··· Input data ···

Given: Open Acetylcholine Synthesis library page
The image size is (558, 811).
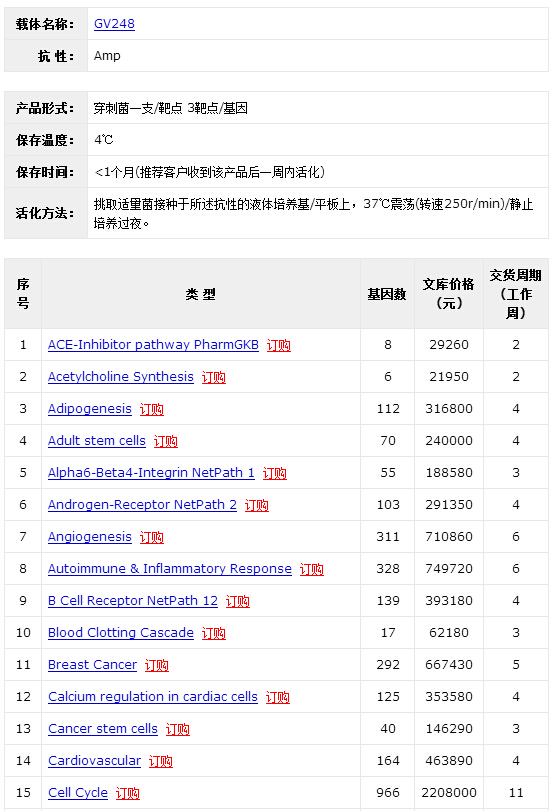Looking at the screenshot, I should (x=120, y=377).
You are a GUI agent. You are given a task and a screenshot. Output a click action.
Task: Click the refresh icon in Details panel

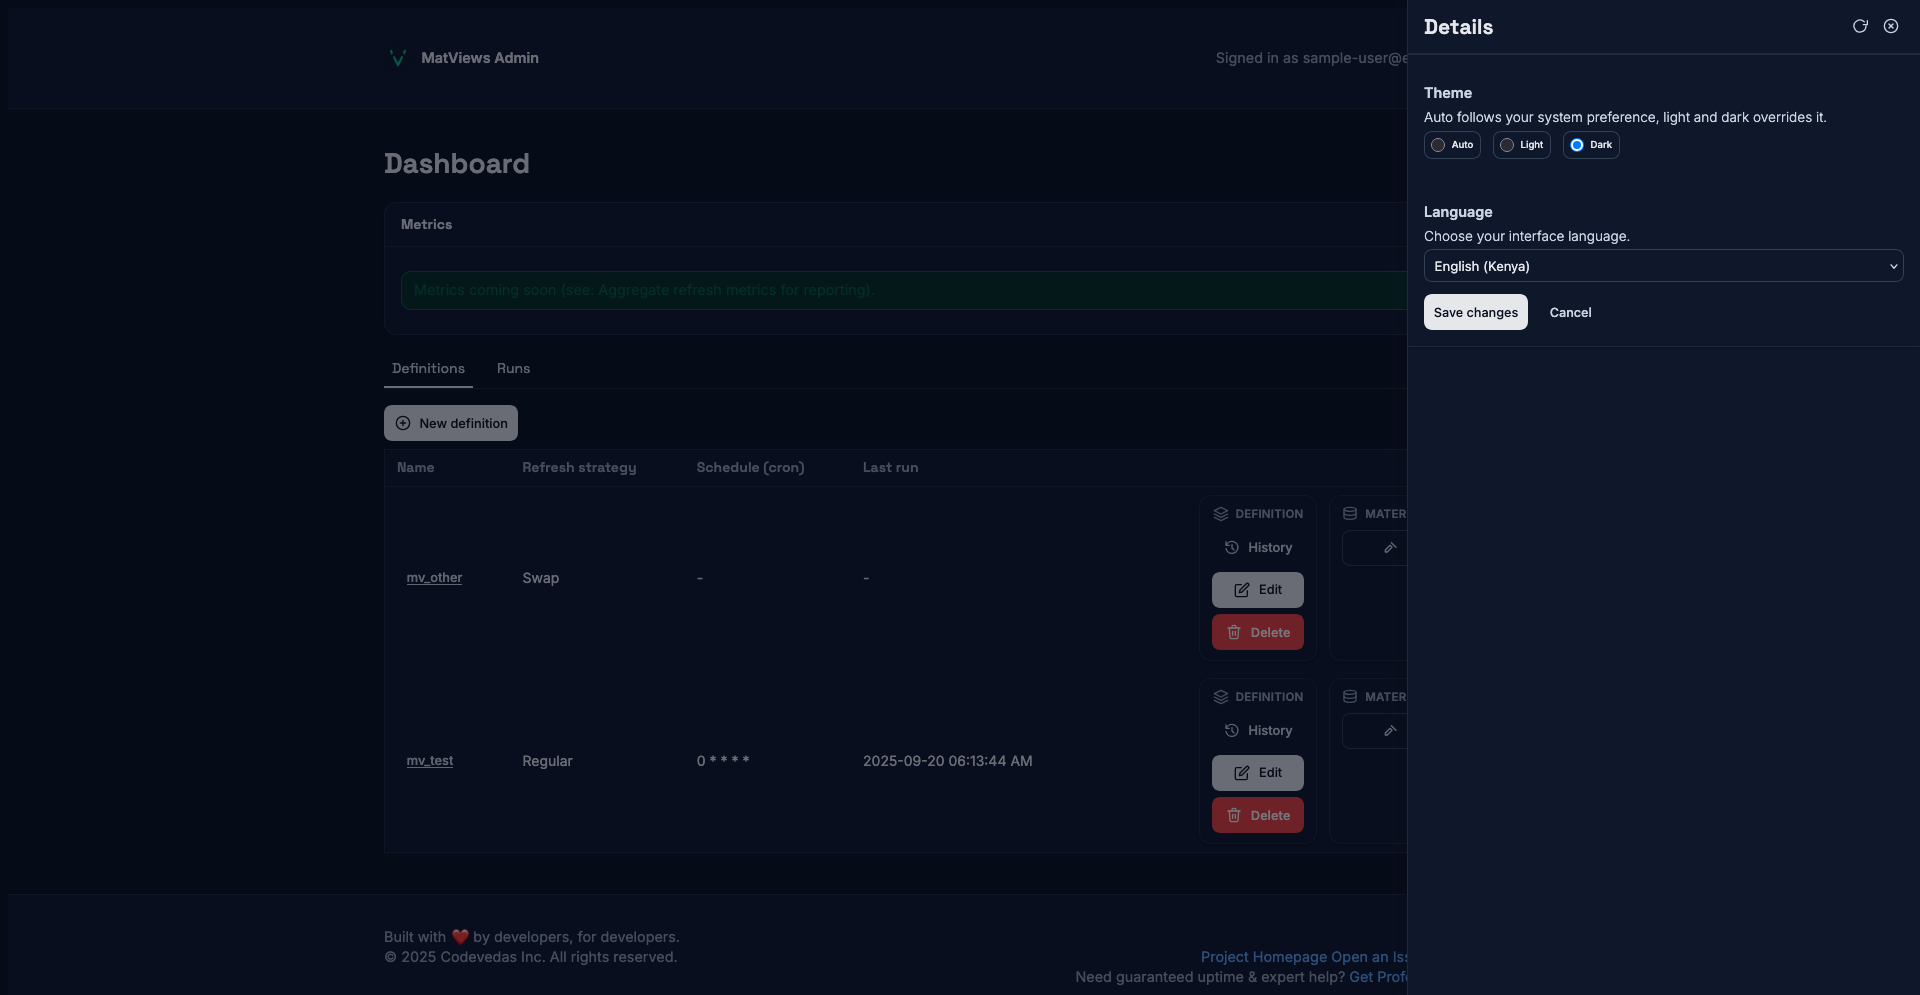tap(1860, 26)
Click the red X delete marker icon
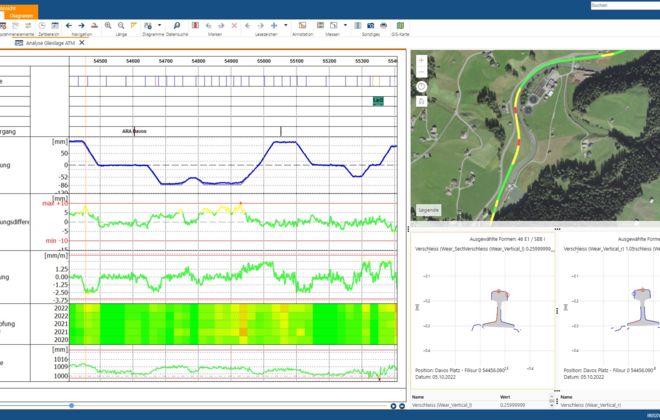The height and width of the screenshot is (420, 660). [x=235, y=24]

···

Request -
Copy all the rows above word for word, leaving out the pictures.

The result -
Given: Open Acetylcholine Synthesis library page
The image size is (558, 811).
Looking at the screenshot, I should (x=120, y=377).
You are a GUI agent. You are given a task and a screenshot. Output a click action.
Task: Click the refresh icon in Details panel

tap(1860, 26)
Click the red X delete marker icon
The height and width of the screenshot is (420, 660). [x=235, y=24]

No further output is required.